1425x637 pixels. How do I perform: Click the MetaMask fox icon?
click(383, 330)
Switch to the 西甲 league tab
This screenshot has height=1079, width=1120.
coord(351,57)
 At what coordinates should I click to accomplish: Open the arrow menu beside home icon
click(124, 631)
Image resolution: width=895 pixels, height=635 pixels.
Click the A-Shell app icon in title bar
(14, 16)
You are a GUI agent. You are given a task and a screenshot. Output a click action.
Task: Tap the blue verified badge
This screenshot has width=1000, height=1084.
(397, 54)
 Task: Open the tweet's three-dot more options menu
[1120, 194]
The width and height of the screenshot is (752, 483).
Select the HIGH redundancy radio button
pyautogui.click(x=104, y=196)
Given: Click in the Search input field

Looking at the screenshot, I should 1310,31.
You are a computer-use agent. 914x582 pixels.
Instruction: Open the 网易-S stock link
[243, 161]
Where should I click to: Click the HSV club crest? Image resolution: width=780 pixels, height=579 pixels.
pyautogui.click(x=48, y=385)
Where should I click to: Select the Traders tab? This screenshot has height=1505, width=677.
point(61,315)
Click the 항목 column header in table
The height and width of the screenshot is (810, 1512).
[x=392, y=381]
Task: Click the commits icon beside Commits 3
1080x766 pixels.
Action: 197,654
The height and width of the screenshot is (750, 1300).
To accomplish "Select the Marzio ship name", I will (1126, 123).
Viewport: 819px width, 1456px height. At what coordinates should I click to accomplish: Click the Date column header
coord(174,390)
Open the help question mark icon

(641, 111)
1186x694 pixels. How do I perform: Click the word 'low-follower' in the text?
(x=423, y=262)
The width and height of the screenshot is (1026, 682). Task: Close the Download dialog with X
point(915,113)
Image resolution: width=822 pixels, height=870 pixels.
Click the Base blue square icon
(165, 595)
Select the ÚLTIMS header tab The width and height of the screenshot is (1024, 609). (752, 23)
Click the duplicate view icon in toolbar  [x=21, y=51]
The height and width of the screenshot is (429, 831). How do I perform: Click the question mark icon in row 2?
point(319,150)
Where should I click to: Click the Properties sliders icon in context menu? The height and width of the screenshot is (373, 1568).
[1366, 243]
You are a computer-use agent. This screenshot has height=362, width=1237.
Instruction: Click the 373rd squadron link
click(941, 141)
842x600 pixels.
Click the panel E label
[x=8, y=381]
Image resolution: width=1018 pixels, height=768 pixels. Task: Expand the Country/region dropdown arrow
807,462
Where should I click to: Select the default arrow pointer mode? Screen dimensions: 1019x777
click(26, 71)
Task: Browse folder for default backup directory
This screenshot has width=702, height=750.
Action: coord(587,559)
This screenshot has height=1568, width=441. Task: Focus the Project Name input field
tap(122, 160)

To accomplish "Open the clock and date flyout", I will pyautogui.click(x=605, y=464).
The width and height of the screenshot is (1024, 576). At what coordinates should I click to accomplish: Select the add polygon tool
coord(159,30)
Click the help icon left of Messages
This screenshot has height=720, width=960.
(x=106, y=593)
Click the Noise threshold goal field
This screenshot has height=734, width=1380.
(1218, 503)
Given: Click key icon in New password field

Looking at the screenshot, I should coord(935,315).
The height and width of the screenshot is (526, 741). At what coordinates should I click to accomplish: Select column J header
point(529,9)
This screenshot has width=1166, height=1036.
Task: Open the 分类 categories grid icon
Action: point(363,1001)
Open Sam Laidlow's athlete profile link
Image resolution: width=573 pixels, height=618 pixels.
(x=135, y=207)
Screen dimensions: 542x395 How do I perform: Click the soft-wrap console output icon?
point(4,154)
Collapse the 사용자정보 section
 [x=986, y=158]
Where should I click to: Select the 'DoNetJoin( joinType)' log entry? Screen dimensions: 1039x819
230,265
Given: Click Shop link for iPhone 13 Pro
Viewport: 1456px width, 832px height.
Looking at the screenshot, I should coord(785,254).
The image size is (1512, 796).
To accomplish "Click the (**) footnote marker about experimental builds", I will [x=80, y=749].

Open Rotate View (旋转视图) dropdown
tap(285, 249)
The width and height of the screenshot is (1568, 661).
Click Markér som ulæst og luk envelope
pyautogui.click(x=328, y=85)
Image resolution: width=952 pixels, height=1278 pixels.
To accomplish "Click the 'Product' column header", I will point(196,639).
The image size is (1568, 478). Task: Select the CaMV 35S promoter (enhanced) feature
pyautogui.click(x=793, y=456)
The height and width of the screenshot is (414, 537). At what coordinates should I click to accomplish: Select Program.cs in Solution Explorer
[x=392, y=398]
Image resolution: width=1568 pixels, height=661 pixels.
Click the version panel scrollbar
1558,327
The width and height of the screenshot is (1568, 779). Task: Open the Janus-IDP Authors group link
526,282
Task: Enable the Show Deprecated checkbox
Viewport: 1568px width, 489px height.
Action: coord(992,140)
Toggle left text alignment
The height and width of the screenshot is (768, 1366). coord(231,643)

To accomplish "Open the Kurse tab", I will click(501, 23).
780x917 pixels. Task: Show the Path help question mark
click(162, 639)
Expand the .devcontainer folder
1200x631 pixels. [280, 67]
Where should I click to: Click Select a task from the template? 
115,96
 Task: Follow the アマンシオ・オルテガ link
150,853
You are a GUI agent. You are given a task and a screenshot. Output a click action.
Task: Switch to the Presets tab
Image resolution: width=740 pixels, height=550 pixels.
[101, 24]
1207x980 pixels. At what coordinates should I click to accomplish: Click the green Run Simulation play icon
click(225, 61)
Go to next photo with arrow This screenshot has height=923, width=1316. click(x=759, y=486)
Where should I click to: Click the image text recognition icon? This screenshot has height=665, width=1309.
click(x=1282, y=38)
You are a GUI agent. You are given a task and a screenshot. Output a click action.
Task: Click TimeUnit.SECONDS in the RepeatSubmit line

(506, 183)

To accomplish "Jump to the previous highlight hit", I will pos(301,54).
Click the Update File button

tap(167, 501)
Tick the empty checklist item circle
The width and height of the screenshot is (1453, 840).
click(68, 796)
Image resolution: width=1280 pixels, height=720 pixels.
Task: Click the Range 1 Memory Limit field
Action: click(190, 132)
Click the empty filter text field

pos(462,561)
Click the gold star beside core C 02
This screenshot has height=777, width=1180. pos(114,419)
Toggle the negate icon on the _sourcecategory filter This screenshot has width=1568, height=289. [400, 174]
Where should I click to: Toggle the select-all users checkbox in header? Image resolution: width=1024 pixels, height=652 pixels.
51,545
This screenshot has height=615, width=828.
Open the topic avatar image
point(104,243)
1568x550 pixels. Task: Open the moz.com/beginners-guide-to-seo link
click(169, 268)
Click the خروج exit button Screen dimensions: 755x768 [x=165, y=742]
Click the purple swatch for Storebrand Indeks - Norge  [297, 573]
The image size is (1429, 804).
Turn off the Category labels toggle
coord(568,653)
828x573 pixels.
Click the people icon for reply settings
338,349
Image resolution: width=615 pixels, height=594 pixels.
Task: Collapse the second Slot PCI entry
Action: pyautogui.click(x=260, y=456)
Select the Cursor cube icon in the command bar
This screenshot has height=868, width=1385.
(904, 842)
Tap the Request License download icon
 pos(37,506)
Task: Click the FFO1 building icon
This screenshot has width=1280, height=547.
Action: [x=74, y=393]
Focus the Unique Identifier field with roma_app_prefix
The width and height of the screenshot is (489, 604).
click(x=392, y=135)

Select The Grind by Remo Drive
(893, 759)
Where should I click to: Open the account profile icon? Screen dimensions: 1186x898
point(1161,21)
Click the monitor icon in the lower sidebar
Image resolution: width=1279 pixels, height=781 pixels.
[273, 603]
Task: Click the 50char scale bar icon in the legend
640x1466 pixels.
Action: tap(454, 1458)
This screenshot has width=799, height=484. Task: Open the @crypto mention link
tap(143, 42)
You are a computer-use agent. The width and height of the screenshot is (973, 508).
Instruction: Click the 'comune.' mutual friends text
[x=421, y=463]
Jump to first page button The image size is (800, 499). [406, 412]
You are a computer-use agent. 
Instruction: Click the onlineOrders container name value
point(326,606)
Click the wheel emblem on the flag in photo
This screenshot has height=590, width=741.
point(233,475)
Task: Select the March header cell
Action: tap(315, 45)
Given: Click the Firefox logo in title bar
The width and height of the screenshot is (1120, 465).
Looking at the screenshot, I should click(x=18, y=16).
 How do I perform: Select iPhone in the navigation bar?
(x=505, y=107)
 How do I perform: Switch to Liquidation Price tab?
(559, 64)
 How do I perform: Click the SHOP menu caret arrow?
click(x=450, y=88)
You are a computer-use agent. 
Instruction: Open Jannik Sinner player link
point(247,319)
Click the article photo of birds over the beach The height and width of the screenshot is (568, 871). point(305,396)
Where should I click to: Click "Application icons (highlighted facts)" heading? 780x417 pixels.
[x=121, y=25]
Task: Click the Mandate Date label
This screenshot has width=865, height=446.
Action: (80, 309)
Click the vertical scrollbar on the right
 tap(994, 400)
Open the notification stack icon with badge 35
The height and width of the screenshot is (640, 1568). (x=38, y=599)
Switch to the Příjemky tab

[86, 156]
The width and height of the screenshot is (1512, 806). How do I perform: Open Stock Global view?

WHAT TO DO:
Reproduce, with no other lines, the run of lines that begins with the one containing "Instruction: Open Jannik Sinner player link" and ends with the last line of the material.

SOLVED EXERCISE:
Instruction: Open Jannik Sinner player link
point(247,319)
Click the article photo of birds over the beach The height and width of the screenshot is (568, 871). point(305,396)
Where should I click to: Click "Application icons (highlighted facts)" heading? 780x417 pixels.
[x=121, y=25]
Task: Click the Mandate Date label
This screenshot has width=865, height=446.
Action: (80, 309)
Click the vertical scrollbar on the right
 tap(994, 400)
Open the notification stack icon with badge 35
The height and width of the screenshot is (640, 1568). (x=38, y=599)
Switch to the Příjemky tab

[86, 156]
The width and height of the screenshot is (1512, 806). How do I perform: Open Stock Global view?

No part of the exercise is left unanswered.